なお、一方の連結枠40Lの側枠材60Rとして、庇板2,2間を連結するのに用いる連結枠6の側枠材60Rを流用することが可能であり、この場合、図22に示すように、導光板5の側縁部54の上面または下面、或いは上下両面に肉厚調整用の板材42を接着剤により接合する。
上記した構成の庇1によれば、導光板5の上面の入射面51より太陽光s1が入射し、その太陽光s1は導光板5を透過して、出射面52より建物の外壁面10に沿う方向へ拡散して出射される。例えば、建物の玄関口などの出入り口の上方に図5または図18に示す庇1が設置されている場合、出入り口の床面12上には1個の導光板5によって幅方向へ帯状に延びる照明領域Aが形成される。
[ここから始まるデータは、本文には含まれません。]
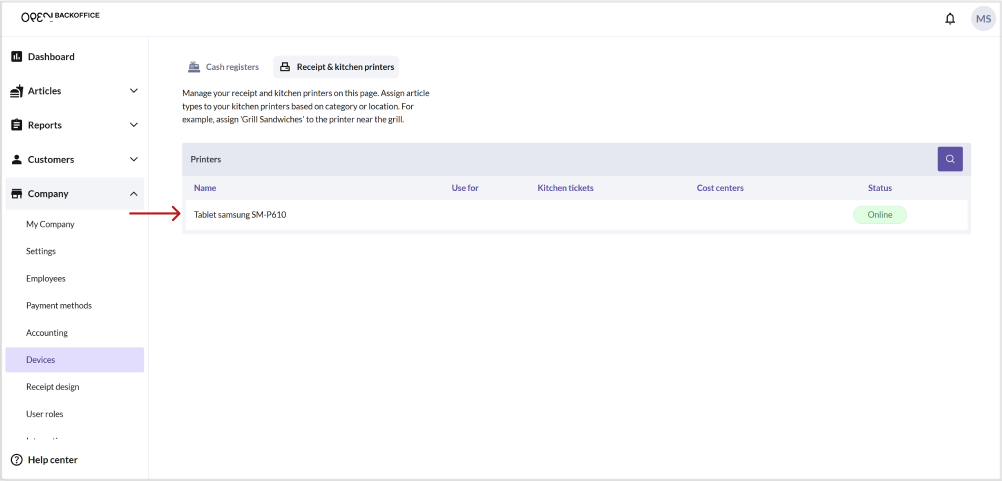Collapse the Company section chevron
1002x481 pixels.
(x=134, y=194)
なお、太陽光s1が庇板2の真上のみならず庇板2に対して斜め上方より入射しても同様の帯状の照明領域Aが形成される。
渡り廊下などの通路の上方に図11または図15に示す庇1が設置されている場合、通路の床面12上には各導光板5によって幅方向へ帯状に延びる照明領域が形成されて一列に連なることにより長い帯状の照明領域Aが形成される。導光板5は、風雨に晒される上面の入射面51が平坦面であるので、その入射面51上に塵芥が堆積しにくく、たとえ堆積しても、清掃がきわめて容易である。
なお、上記の各実施例は、太陽光の拡散方向が庇板2の幅方向に沿うように導光板5を設置しているが、太陽光の拡散方向が庇板の出幅方向に沿うように別の導光板を組み合わせたりすることもでき、種々の設計変更が可能である。
1 庇
2 庇板
5 導光板
23 開口部
28 隙間
20 芯材
21 薄板材
51 入射面
52 出射面
53 突条

Claims (3)

  1. 建物の外壁面より床面の上方位置へ庇板が張り出すように設けられる庇において、前記庇板は、幅方向に連ねられた複数個の庇板より成り、いずれかの隣り合う庇板間に隙間を介在させ、その隙間により明かりとりのために開放された開放部分を構成するとともに、その開放部分を塞ぐように導光板が設けられており、前記導光板は、上面が平坦面であって太陽光が入射する入射面を構成し、下面が互いに平行な突条からなる凹凸面であって前記突条の長さ方向と直交する方向へ太陽光を拡散させて出射する出射面を構成しており、前記太陽光の拡散方向が庇板の幅方向に沿うように前記導光板が前記庇板の開放部分の位置に取り付けられて成る庇。
  2. 前記開放部分の位置に取り付けられた導光板と庇板との間は、導光板と庇板との対向する側縁部にそれぞれ装着された側縁枠を一体連結することにより連結されている請求項1に記載された庇。
  3. 前記庇板は、合成樹脂製の芯材の表裏両面にアルミニウムの薄板材が積層されたものである請求項1または2に記載された庇。